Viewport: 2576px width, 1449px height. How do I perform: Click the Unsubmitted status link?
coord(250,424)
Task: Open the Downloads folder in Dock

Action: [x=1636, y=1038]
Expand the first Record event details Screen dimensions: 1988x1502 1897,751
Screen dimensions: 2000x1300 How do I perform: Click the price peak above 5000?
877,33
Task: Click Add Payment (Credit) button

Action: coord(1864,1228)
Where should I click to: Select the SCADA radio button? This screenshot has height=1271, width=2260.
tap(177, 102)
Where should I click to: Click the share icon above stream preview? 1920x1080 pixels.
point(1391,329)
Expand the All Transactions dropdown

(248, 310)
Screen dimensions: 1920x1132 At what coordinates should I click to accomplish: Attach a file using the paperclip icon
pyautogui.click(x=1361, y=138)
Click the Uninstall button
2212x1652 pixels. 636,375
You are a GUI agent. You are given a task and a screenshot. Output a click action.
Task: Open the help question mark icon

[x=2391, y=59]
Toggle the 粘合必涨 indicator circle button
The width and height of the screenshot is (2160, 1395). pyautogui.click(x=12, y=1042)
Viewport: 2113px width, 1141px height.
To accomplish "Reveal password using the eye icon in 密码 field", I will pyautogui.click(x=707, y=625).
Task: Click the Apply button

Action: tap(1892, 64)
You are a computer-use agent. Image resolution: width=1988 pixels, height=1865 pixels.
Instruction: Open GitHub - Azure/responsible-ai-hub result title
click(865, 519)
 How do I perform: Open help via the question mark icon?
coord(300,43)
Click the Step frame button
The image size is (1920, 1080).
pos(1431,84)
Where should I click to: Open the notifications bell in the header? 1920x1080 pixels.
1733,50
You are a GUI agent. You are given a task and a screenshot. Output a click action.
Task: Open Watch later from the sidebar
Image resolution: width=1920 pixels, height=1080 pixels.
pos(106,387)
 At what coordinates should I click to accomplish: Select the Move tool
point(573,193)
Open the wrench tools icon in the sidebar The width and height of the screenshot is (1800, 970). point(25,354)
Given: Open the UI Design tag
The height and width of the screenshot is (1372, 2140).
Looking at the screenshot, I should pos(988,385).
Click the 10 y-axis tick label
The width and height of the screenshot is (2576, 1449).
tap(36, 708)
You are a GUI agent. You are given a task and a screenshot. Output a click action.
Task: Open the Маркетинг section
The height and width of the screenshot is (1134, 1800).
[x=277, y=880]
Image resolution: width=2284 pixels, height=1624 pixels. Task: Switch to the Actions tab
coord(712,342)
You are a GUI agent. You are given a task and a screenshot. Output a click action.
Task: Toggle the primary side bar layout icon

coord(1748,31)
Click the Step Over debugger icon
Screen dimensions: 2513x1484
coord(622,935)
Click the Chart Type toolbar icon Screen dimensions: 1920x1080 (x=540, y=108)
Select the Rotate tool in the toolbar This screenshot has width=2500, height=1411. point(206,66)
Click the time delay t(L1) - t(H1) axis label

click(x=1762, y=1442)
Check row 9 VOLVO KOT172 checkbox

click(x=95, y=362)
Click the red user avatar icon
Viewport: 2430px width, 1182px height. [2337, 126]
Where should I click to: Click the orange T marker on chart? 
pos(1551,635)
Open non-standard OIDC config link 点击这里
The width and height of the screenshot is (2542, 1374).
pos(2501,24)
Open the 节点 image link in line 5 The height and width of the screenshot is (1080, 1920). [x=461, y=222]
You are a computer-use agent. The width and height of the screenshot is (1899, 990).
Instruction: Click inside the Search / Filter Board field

○ ○ ○ ○

| EXERCISE DETAILS |
Your answer must consist of every line above, transcribed verbatim.

| RESPONSE TO THIS EXERCISE |
Viewport: 2576px width, 1449px height. How do I perform: Click the Unsubmitted status link?
coord(250,424)
Task: Open the Downloads folder in Dock

Action: [x=1636, y=1038]
Expand the first Record event details Screen dimensions: 1988x1502 1897,751
Screen dimensions: 2000x1300 How do I perform: Click the price peak above 5000?
877,33
Task: Click Add Payment (Credit) button

Action: coord(1864,1228)
Where should I click to: Select the SCADA radio button? This screenshot has height=1271, width=2260.
tap(177, 102)
Where should I click to: Click the share icon above stream preview? 1920x1080 pixels.
point(1391,329)
Expand the All Transactions dropdown

(248, 310)
Screen dimensions: 1920x1132 At what coordinates should I click to accomplish: Attach a file using the paperclip icon
pyautogui.click(x=1361, y=138)
Click the Uninstall button
2212x1652 pixels. 636,375
You are a GUI agent. You are given a task and a screenshot. Output a click action.
Task: Open the help question mark icon

[x=2391, y=59]
Toggle the 粘合必涨 indicator circle button
The width and height of the screenshot is (2160, 1395). pyautogui.click(x=12, y=1042)
Viewport: 2113px width, 1141px height.
To accomplish "Reveal password using the eye icon in 密码 field", I will pyautogui.click(x=707, y=625).
Task: Click the Apply button

Action: tap(1892, 64)
You are a computer-use agent. Image resolution: width=1988 pixels, height=1865 pixels.
Instruction: Open GitHub - Azure/responsible-ai-hub result title
click(865, 519)
 How do I perform: Open help via the question mark icon?
coord(300,43)
Click the Step frame button
The image size is (1920, 1080).
pos(1431,84)
Where should I click to: Open the notifications bell in the header? 1920x1080 pixels.
1733,50
You are a GUI agent. You are given a task and a screenshot. Output a click action.
Task: Open Watch later from the sidebar
Image resolution: width=1920 pixels, height=1080 pixels.
pos(106,387)
 At what coordinates should I click to accomplish: Select the Move tool
point(573,193)
Open the wrench tools icon in the sidebar The width and height of the screenshot is (1800, 970). point(25,354)
Given: Open the UI Design tag
The height and width of the screenshot is (1372, 2140).
Looking at the screenshot, I should pos(988,385).
Click the 10 y-axis tick label
The width and height of the screenshot is (2576, 1449).
tap(36, 708)
You are a GUI agent. You are given a task and a screenshot. Output a click action.
Task: Open the Маркетинг section
The height and width of the screenshot is (1134, 1800).
[x=277, y=880]
Image resolution: width=2284 pixels, height=1624 pixels. Task: Switch to the Actions tab
coord(712,342)
You are a GUI agent. You are given a task and a screenshot. Output a click action.
Task: Toggle the primary side bar layout icon

coord(1748,31)
Click the Step Over debugger icon
Screen dimensions: 2513x1484
coord(622,935)
Click the Chart Type toolbar icon Screen dimensions: 1920x1080 (x=540, y=108)
Select the Rotate tool in the toolbar This screenshot has width=2500, height=1411. point(206,66)
Click the time delay t(L1) - t(H1) axis label

click(x=1762, y=1442)
Check row 9 VOLVO KOT172 checkbox

click(x=95, y=362)
Click the red user avatar icon
Viewport: 2430px width, 1182px height. [2337, 126]
Where should I click to: Click the orange T marker on chart? 
pos(1551,635)
Open non-standard OIDC config link 点击这里
The width and height of the screenshot is (2542, 1374).
pos(2501,24)
Open the 节点 image link in line 5 The height and width of the screenshot is (1080, 1920). [x=461, y=222]
You are a computer-use agent. The width and height of the screenshot is (1899, 990).
Instruction: Click inside the Search / Filter Board field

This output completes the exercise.